# 4 Les Pauls - Which do you like best?



## hollowbody (Jan 15, 2008)

I had 4 les pauls on hand so I made a quick recording of each pickup position to see what they each sounded like compared to one another.

Guitars:
2007 Les Paul Standard with Seymour Duncan Alnico 2 pickups
1982 Tokai Love Rock with JS Moore Ultimate Rock pickups
2010 Les Paul Studio 50's Tribute with Gibson P90 pickups
2002 Epiphone Les Paul with JS Moore V59 pickups

All guitars went direct into a Marshall JTM45 into a 1936 cab with a v30 speaker mic'd with an SM57. Mic went into an M-Audio 410, then into Sonar. Added a little reverb and compression and that's that.
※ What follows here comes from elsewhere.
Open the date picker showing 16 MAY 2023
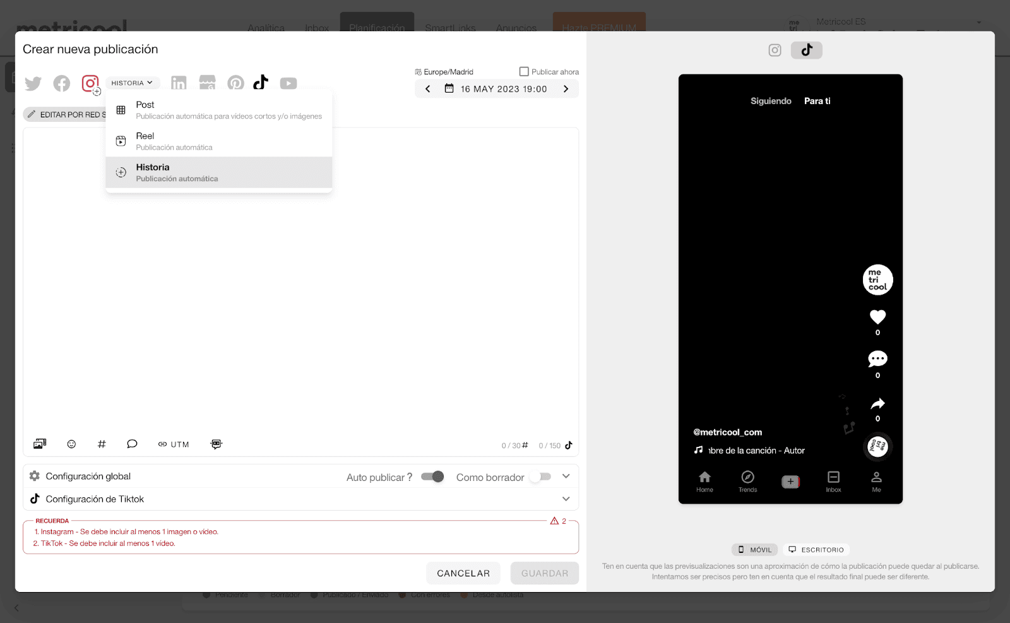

The guitars are in the same order every time (I'll post the order later) and I'm whipping through The Cult's Love Removal Machine (Bridge pickup), Pearl Jam's Alive (Neck pickup) and Dire Straits' Money for Nothing (Middle position, neck tone rolled off). Please ignore my sloppy play, I was kinda whipping through this to get it done. I was more interested in how the guitars sounded than how nicely I played them 

Which do you think sounds best and what's you best guess at the order of the guitars? The P90 50's Studio Tribute should be fairly easy to pick out 

http://soundclick.com/share.cfm?id=10056673


----------



## sivs (Aug 5, 2009)

Maybe I'm just missing it... but where's the link to the recordings?


----------



## hollowbody (Jan 15, 2008)

sivs said:


> Maybe I'm just missing it... but where's the link to the recordings?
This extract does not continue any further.